Segment Start: DATA FOR REVIEW

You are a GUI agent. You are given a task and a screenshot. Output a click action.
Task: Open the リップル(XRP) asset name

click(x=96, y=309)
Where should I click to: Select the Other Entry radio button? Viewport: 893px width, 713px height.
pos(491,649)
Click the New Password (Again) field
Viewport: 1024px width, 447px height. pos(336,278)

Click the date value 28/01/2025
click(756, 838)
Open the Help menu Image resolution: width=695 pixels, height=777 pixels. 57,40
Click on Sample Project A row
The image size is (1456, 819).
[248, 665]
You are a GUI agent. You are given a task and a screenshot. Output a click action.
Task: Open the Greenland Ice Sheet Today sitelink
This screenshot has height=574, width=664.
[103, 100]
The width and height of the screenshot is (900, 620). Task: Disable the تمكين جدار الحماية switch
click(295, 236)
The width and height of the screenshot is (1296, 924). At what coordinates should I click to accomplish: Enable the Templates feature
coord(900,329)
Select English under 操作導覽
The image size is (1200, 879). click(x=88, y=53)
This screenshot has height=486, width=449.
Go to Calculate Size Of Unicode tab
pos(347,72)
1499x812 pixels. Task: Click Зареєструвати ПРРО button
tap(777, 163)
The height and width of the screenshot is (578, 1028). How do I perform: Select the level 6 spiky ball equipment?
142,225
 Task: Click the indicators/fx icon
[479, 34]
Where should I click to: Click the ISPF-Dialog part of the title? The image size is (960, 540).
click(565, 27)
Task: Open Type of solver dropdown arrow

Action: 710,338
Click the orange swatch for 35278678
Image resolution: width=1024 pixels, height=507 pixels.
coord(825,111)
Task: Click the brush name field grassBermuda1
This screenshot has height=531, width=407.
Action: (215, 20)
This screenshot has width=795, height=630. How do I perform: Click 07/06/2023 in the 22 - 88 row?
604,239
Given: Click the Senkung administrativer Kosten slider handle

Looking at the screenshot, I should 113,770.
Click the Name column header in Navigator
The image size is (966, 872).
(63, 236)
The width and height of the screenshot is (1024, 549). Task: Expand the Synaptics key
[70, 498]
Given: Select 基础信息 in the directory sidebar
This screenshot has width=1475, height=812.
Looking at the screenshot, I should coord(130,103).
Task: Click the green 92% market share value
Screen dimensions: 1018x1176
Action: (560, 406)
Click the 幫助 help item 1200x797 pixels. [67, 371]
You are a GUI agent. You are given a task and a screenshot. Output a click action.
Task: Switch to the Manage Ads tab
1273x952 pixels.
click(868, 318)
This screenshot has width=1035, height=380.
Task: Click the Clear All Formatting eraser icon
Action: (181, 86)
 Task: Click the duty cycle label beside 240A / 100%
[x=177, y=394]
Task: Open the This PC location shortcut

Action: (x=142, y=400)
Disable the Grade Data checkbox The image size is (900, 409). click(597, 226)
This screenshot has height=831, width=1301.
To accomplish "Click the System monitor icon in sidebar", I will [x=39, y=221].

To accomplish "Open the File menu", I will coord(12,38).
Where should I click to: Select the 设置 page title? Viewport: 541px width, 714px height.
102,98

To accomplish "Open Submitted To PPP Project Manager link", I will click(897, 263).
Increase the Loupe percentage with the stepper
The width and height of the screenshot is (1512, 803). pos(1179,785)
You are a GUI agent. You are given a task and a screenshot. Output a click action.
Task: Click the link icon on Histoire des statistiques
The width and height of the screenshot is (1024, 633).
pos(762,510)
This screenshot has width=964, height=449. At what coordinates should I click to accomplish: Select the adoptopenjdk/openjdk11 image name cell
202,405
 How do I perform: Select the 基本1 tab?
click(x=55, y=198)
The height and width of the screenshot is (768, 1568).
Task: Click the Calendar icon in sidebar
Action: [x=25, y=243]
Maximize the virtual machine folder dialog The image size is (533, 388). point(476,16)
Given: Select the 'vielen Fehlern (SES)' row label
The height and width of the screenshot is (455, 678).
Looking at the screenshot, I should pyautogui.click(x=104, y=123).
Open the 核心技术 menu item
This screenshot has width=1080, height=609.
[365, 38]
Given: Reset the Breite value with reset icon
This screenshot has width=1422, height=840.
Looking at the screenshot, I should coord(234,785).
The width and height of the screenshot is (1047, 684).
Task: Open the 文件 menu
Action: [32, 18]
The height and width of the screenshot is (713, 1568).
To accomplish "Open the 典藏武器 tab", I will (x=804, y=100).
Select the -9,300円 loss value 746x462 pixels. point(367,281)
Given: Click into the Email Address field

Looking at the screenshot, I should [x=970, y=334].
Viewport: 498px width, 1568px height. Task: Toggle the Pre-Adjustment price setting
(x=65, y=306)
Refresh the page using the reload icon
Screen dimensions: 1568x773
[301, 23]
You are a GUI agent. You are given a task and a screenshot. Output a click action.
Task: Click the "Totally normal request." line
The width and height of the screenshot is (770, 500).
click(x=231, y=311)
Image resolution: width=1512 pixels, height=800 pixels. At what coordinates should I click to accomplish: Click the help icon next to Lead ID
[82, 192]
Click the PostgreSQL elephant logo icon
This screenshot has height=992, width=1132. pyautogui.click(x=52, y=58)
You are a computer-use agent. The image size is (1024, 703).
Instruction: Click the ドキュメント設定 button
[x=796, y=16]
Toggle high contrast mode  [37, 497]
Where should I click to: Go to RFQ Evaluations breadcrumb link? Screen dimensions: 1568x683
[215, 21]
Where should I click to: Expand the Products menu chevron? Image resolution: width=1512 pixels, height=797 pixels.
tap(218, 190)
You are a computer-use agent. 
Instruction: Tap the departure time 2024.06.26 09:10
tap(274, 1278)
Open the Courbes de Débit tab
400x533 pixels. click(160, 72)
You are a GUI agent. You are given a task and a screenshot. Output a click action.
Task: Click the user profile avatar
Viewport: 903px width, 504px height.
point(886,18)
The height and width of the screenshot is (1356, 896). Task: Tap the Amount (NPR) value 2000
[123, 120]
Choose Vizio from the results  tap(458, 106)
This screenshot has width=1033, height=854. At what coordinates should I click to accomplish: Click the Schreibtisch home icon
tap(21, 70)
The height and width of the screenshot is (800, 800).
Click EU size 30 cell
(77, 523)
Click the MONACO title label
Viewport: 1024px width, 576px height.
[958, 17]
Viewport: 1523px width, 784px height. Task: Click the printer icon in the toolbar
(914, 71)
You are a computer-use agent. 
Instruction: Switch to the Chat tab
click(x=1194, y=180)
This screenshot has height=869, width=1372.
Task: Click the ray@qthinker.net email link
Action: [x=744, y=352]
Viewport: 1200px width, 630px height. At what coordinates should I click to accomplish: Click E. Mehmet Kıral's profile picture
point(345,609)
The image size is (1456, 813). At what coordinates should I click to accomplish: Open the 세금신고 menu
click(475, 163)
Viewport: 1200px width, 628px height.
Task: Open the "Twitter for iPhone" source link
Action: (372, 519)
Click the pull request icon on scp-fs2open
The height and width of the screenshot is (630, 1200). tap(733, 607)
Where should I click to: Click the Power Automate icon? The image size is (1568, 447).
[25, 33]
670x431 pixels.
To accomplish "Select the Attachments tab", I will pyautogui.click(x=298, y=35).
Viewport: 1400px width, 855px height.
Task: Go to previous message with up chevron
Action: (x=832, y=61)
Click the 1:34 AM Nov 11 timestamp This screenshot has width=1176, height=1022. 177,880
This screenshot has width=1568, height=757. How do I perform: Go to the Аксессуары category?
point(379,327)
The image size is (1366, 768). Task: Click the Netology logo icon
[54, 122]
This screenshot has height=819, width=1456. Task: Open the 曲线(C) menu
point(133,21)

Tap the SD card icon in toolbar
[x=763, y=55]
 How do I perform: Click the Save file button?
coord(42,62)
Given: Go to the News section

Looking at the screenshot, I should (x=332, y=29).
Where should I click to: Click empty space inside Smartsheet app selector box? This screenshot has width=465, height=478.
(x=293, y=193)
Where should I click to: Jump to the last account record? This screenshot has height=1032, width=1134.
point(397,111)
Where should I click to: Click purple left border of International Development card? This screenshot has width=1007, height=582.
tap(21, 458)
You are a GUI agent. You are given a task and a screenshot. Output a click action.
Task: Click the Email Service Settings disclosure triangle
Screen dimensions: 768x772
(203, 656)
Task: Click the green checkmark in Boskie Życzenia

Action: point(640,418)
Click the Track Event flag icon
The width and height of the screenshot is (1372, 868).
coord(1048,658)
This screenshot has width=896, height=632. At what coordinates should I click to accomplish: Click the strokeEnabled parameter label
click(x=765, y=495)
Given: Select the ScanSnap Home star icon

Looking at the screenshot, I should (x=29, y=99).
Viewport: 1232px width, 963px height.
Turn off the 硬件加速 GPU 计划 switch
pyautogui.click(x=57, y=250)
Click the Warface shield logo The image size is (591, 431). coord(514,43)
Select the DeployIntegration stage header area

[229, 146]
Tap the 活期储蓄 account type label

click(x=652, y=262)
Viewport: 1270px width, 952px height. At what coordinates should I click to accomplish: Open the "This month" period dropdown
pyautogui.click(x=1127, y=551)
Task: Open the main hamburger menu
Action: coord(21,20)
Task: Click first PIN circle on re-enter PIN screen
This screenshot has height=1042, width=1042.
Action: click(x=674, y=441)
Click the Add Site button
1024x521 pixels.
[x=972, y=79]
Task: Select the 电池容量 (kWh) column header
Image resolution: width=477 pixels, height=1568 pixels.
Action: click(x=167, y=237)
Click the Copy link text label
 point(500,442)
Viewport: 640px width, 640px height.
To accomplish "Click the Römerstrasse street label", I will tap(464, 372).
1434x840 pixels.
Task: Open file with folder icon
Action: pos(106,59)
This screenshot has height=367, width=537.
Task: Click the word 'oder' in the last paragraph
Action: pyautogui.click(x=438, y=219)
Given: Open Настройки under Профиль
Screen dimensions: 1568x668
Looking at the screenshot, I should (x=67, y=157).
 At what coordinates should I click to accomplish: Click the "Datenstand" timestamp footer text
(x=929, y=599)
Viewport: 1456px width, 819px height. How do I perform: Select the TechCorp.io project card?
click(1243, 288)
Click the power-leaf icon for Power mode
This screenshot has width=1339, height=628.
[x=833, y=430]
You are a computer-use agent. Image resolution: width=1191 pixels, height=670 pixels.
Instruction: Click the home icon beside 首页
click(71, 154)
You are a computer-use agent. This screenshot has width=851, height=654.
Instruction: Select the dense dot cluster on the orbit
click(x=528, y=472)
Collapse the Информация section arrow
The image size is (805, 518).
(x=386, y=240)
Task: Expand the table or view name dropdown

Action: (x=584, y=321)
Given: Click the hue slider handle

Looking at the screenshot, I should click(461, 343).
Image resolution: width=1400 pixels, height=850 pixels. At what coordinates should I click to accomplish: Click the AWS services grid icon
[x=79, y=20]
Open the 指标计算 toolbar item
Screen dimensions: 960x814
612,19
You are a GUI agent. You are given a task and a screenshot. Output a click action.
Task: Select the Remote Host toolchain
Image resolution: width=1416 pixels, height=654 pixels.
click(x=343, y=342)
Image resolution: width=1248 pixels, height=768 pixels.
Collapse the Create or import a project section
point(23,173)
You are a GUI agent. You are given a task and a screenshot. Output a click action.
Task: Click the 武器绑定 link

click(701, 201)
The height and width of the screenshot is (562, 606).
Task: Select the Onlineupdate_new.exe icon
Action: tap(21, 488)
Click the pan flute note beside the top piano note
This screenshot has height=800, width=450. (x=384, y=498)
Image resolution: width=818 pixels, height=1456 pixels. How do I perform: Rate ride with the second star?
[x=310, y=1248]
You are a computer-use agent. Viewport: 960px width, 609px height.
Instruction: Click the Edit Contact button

Segment End: DATA FOR REVIEW

**YOUR OBJECTIVE:**
All that is needed is the exact run of lines above from the line containing "This screenshot has width=1033, height=854." through the line containing "Click the MONACO title label", both of them included.

**RESULT OF THIS TASK:**
This screenshot has width=1033, height=854. At what coordinates should I click to accomplish: Click the Schreibtisch home icon
tap(21, 70)
The height and width of the screenshot is (800, 800).
Click EU size 30 cell
(77, 523)
Click the MONACO title label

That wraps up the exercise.